_Task to carry out_
Recast the stretch of entries from the line containing "Image resolution: width=710" through the end of the entries as a JSON list of strings, one string per line, omitting blank lines and the pictures.

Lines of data
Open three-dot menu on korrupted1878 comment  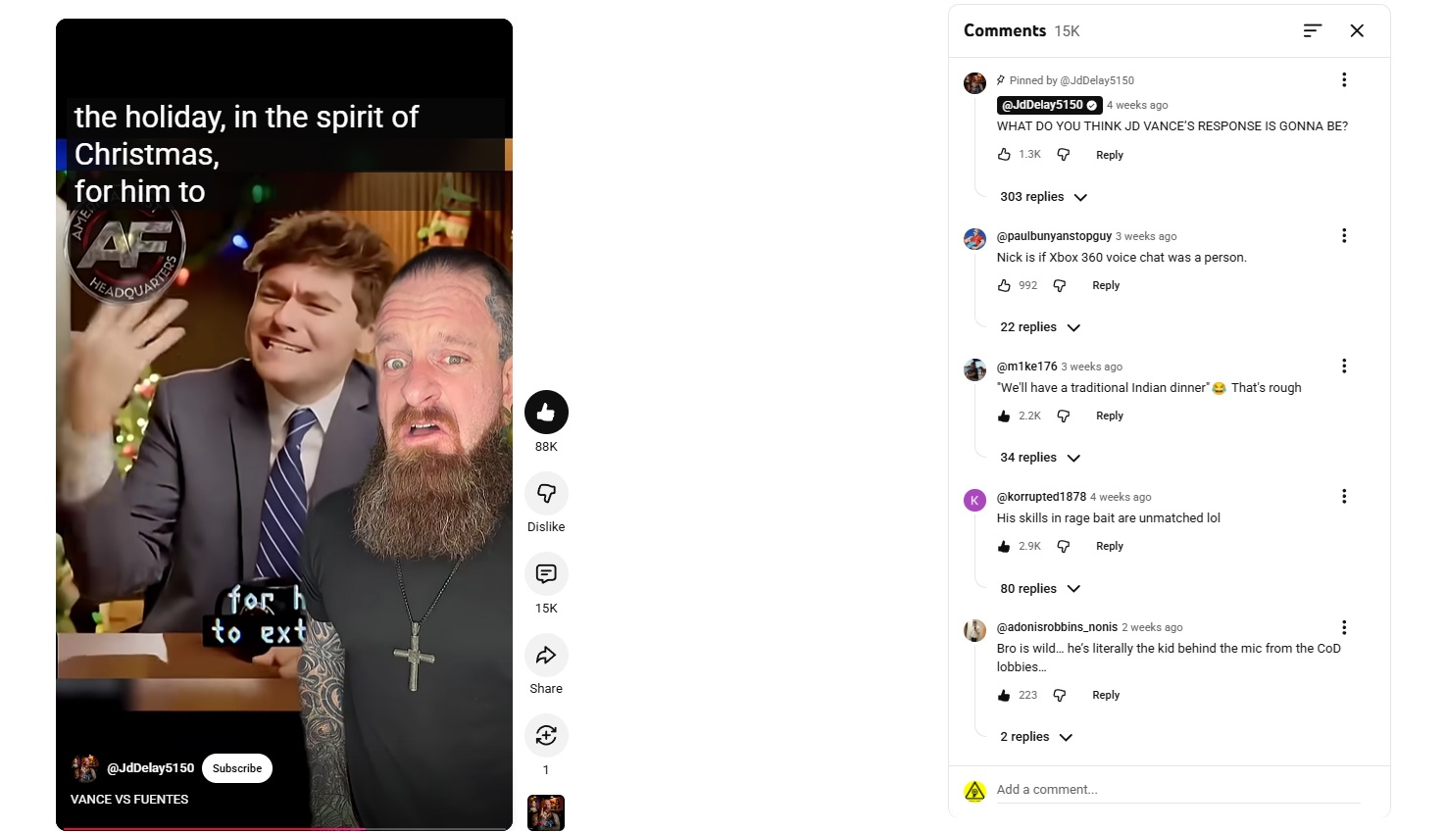[x=1344, y=497]
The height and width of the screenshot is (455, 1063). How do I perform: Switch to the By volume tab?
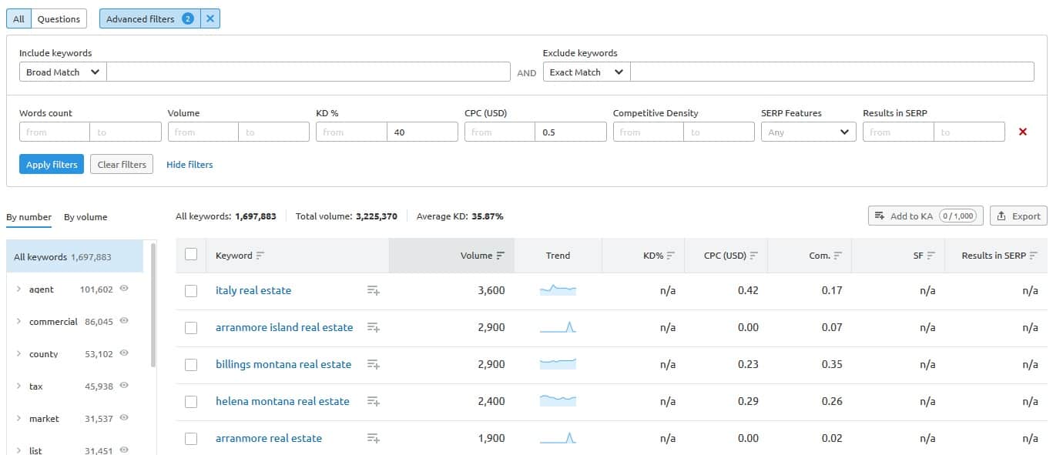[86, 217]
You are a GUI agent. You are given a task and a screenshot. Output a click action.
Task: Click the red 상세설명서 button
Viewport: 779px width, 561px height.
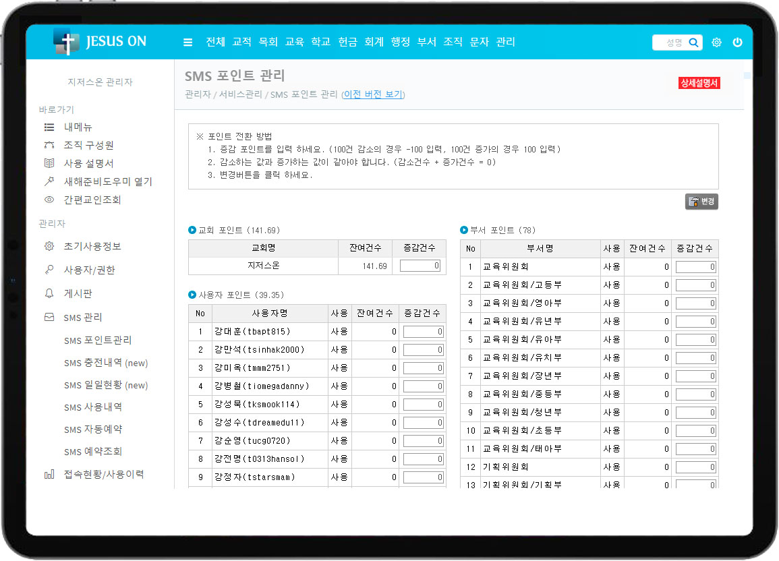699,83
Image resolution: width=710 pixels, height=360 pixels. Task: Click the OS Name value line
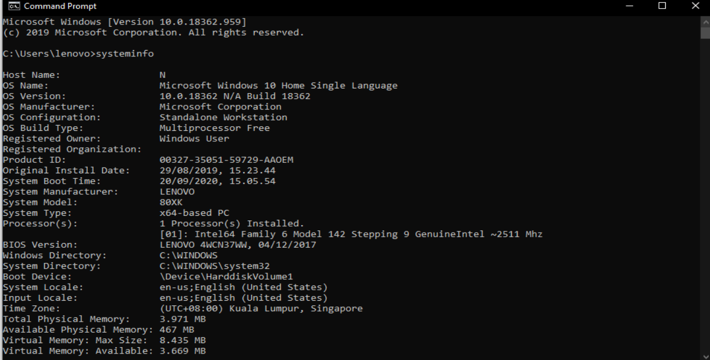[279, 85]
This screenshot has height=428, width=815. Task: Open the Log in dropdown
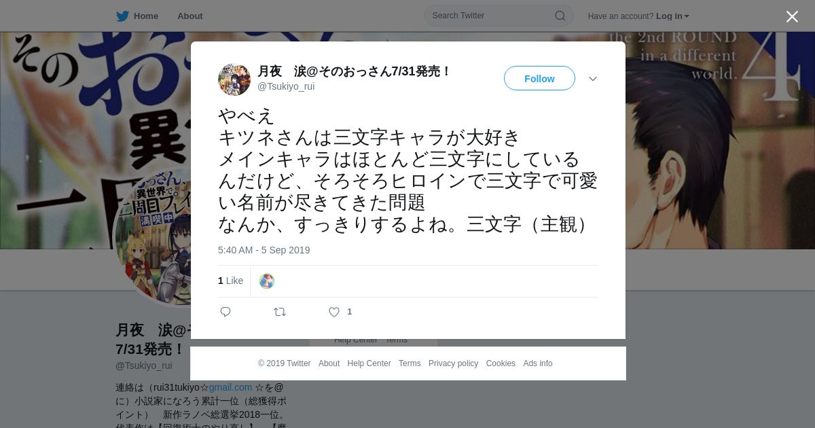point(672,16)
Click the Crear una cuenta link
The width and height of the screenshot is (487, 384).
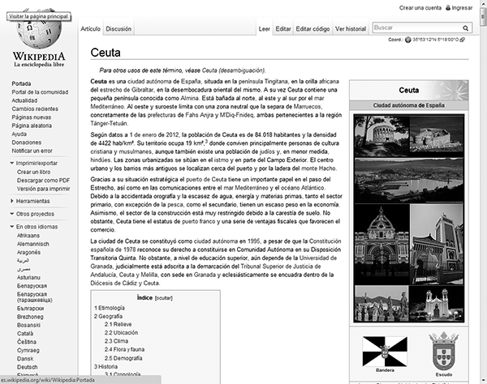pos(420,7)

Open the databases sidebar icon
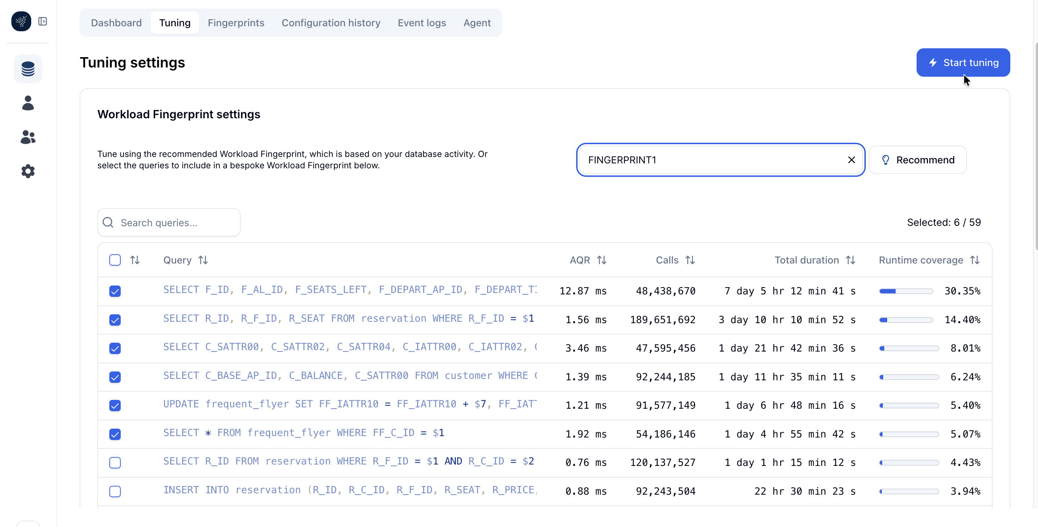(28, 69)

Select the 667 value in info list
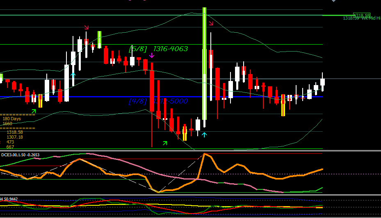(10, 147)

_Task result_
[
  "Image resolution: width=710 pixels, height=360 pixels. Task: Click the OS Name value line",
  "[279, 85]",
  "This screenshot has height=428, width=815. Task: Open the Log in dropdown",
  "point(672,16)",
  "Click the Crear una cuenta link",
  "The width and height of the screenshot is (487, 384).",
  "pos(420,7)",
  "Open the databases sidebar icon",
  "(28, 69)",
  "Select the 667 value in info list",
  "(10, 147)"
]